Monday, December 9, 2019

The Work of Christmas

This past Friday night Steve and I had the pleasure of traveling to Wilton, CT to hear Steve's sister Annbeth and niece Megan sing in The Wilton Singers, a community choral society. One of the songs, entitled The Work Of Christmas, was very moving and has been permanently planted in my mind because of both the tune and the lyrics. 

Click here to listen to the song:

When the song of the angels is stilled,
When the star in the sky is gone,
When the kings and princes are home,
When the shepherds are back with their flock,
The work of Christmas begins:

To find the lost,
To heal the broken,
To feed the hungry,
To release the prisoner,
To rebuild the nations,
To bring peace among brothers,
To make music from the heart.

Perhaps this struck a chord within me because for years now I've considered Christmas to be a "Sufferer's Holiday," an idea I borrowed from the GriefShare series, Surviving the Holidays. The birth of Christ inaugurated the beginning of the end of suffering for the world. Genesis 3 unleashed sin and misery and death and pain on mankind, and the newborn baby Jesus in Bethlehem began to remedy the problem that man created in the Garden. Our Messiah would live a perfect, sinless life, die on the cross, and be resurrected so that Heaven would be open to our arrival.

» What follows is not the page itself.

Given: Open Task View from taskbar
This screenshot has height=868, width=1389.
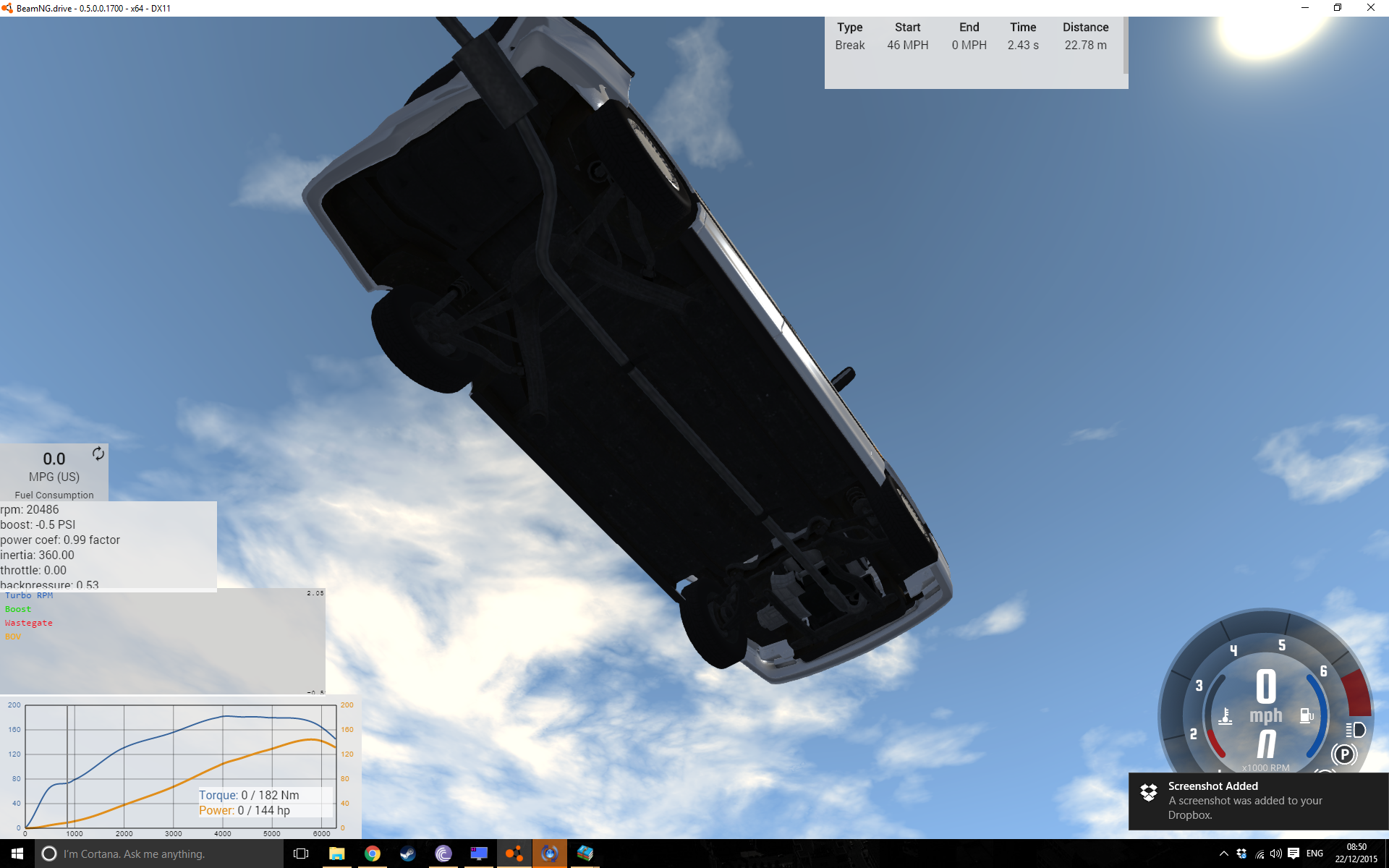Looking at the screenshot, I should coord(301,854).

But what to do between now and this future time? There is good work to be done in the form of finding, healing, feeding, releasing, rebuilding, bringing, and singing together. While all of this comes from God, He has decided to work through people like us as He makes His kingdom visible to a watching world. What a privilege it is for reclaimed sinners to be part of the work of Christmas!

1 comment:

  1. I read this on face book and just had to print it out so I could hang it up here by my computer at work as a reminder that pain is part of the process of Kingdom work here on this earth. I hope it blesses others. Debbi

    "The suffering of Mary, the mother of Jesus.
    I often think about what it must have been like to be Mary. What would it be like to hold the Savior in your arms? What would it feel like to look into the eyes of the child who would ultimately rescue the world from death? What did his little voice sound like? Did he like to be rocked to sleep? Oh, to have held that baby!
    The older I get, the more I realize that Mary’s calling to be the mother of Jesus was a calling to a life of suffering.
    When the angel showed up in her home her life, the one she had planned, was turned upside down.
    She had to tell Joseph she was pregnant, he assumed she had been unfaithful. Pain.
    She was an unwed pregnant woman which bore great shame. Pain.
    She carried and delivered a son whose life was threatened from birth. Pain.
    She listened as people taunted and mocked her son. Pain.
    She watched as soldiers tortured and beat him until he was unrecognizable. Pain.
    She stood at the foot of the cross and stared up at the broken, lifeless body of her son. Pain.
    Her son became her Savior in the same way that he became ours, but the pain she felt was different. It was the suffering of a mother.
    So often we fall into the lie that Jesus wants us to be happy. We get caught up in the idea that if he truly loved us we wouldn’t go through difficult stuff. We begin to believe that if Jesus was really interested, he would spare us the pain.
    If we look at what his own mother suffered we would see that it’s NOT in his love that he SPARES us from pain. It’s IN his love that he PURSUES us through our pain.
    Our goal should not be happiness, it should be holiness. And when we seek to let the pains of this world draw us closer to the cross, we begin to look a little more like Jesus. And we lay down our goal of happiness and from the foot of the cross we find joy.
    Joy even in the midst of suffering so that we, like Mary, would be found faithful."